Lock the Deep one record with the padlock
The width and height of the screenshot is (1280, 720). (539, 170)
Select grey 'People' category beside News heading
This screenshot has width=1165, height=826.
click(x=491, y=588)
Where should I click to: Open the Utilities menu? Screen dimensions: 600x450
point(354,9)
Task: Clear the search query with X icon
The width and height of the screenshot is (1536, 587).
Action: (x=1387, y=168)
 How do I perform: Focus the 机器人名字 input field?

━━━

_WHAT YOU NEED TO DO_.
Would you transcribe, unchanged, every line of the material from the one containing "Task: Clear the search query with X icon" to the very end, including both, and nothing else?

_EXERCISE RESPONSE_.
Task: Clear the search query with X icon
The width and height of the screenshot is (1536, 587).
Action: (x=1387, y=168)
 How do I perform: Focus the 机器人名字 input field?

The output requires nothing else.